::: Excerpt
Although compounded averages of the SOFR are already being incorporated into many financial contracts, a readily available source of standardized, published SOFR averages, in addition to a SOFR index, should encourage broader usage and further support the transition from USD LIBOR.
Consistent with the manner in which interest is treated in the derivatives market and how interest accrues in overnight repo transactions, interest would compound only on business days, as determined by the SOFR publication calendar. Simple interest would apply to any day that is not a business day, at a rate of interest equal to the SOFR value for the last available business day. In other words, when handling a typical weekend, the averages and the index would use the SOFR value from Friday (later published on the following Monday) for Friday, Saturday, and Sunday, multiplying that value by the three days, and compounding the rates/index once by that adjusted term. Holidays will be treated in a similar fashion.4 Furthermore, in accordance with broader USD money market convention, interest will be calculated using the actual number of calendar days, but assuming a 360-day year.5
The table below illustrates the proposed compounding methodology:
|SOFR Publication Date;
|SOFR Value Date
|Calendar Days Applicable
|(1)(1 + a x 1/360)
|(1)(1 + a x 1/360) (1 + b x 1/360)
|(1)(1 + a x 1/360) (1 + b x 1/360) (1 + c x 1/360)
|(1)(1 + a x 1/360) (1 + b x 1/360) (1 + c x 1/360) (1 + d x 1/360)
|(1)(1 + a x 1/360) (1 + b x 1/360) (1 + c x 1/360) (1 + d x 1/360) (1 + e x 3/360)
Note that, whereas the SOFR is published one business day following its value date (the day when overnight trades were negotiated), the SOFR averages and index are published on their value date. This approach aligns with the economics of the repo market, where the repo rate determines the cost of borrowing through the transaction’s maturity date. For the overnight repo transactions comprising the SOFR, the maturity date is always the next business day (when the SOFR is published), so the index and averages will always have a value date one business day later than the value date of the final SOFR observation included.
::::::
::: Items
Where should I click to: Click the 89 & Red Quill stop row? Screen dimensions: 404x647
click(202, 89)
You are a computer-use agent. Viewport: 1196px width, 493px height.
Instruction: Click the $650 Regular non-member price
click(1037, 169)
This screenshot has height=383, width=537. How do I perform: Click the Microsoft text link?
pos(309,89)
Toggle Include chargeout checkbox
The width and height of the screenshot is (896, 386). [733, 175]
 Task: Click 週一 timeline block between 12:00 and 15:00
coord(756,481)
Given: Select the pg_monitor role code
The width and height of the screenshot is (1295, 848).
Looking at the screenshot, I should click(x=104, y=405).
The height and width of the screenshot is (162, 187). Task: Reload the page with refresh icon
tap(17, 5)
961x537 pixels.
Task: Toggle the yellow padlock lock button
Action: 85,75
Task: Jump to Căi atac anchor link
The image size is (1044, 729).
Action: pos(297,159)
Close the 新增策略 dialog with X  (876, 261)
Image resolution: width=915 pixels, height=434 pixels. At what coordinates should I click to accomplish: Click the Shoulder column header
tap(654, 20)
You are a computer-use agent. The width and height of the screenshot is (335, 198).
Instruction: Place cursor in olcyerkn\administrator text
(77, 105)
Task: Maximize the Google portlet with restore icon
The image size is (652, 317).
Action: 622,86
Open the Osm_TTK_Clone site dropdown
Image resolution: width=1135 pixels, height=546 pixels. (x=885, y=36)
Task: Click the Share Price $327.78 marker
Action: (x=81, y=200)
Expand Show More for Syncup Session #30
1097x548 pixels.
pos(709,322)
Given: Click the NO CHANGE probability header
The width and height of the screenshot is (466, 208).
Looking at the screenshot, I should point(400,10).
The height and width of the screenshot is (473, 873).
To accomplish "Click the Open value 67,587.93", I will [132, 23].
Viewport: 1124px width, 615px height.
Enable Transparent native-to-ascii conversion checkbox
::::::
Exercise task 1
According to the SOFR averages excerpt, what length of year is assumed when interest is calculated?
Exercise task 2
Summarize the SOFR averages excerpt in two sentences.
Exercise task 3
Carry on the SOFR averages and index excerpt from the point where it stops.

Result 1
A 360-day year, applied to the actual number of calendar days.

Result 2
Published, standardized SOFR averages and a SOFR index are expected to encourage broader use of the rate and support the move away from USD LIBOR. Interest would compound only on business days, with non-business days such as weekends and holidays taking simple interest at the last business day's SOFR value, calculated on actual calendar days over a 360-day year, and the averages and index are published on their value date, one business day after the final SOFR observation's value date.

Result 3
Three compounded averages based on the SOFR are proposed with tenors of 30-, 90-, and 180- calendar days and would be published each business day just after the publication of the SOFR at approximately 8:00 a.m. ET. These tenors are similar to the interest payment periods of most cash instruments and LIBOR-referencing derivatives.6,7
Each respective SOFR average would span the relevant number of historical calendar days, with the final value being the SOFR published that day (for example, for a typical Monday, the final SOFR used in the calculation of the compounded averages would be published that day, but would reflect activity from the previous Friday and be applied over three days).8 These values would then be compounded according to the following formula, consistent with the compounding methodology used for overnight indexed swaps:
- SOFRi = SOFR applicable on business day i
- ni = number of calendar days for which SOFRi applies (often 1 day, or 3 days for typical weekend)
- dc = the number of calendar days in the calculation period (that is, 30-, 90-, or 180- calendar days)
- db = the number of business days in the calculation period
- i denotes a series of ordinal numbers representing each business day in the calculation period
The SOFR index would measure the cumulative impact of compounding the SOFR on a unit of investment over time, with the initial value set to 1.00000000 on April 2, 2018, the first value date of the SOFR.9 The index would be compounded by the value of each SOFR thereafter. As a result, the first official published SOFR index value will reflect the effect of compounding the SOFR each business day since April 2, 2018.
On each day the SOFR is published, the SOFR index would be calculated as:
- SOFRi = SOFR applicable on business day i
- ni = number of calendar days for which SOFRi applies
- i represents a series of ordinal numbers representing each business day in the calculation period
The SOFR index is a compounding sequence that allows investors to calculate compounded SOFR averages over custom time periods. To calculate the compounded SOFR average between any two dates within the SOFR publication calendar, one would only need to input the SOFR index values on those dates into the following formula 10:
- x = start date of calculation period
- y = end date of calculation period
- dc = the number of calendar days in the calculation period
The figures below provide insight into how the SOFR averages and SOFR index would have looked based on historical values of the SOFR going back to April 2018. Indicative values, which should not be considered official published rates, can be found here.
The SOFR averages, as proposed herein, would be published as percentages rounded to the fifth decimal place (X.XXXXX%), consistent with convention in the derivatives market, while the SOFR index would be published as a number rounded to the eighth decimal place (X.XXXXXXXX).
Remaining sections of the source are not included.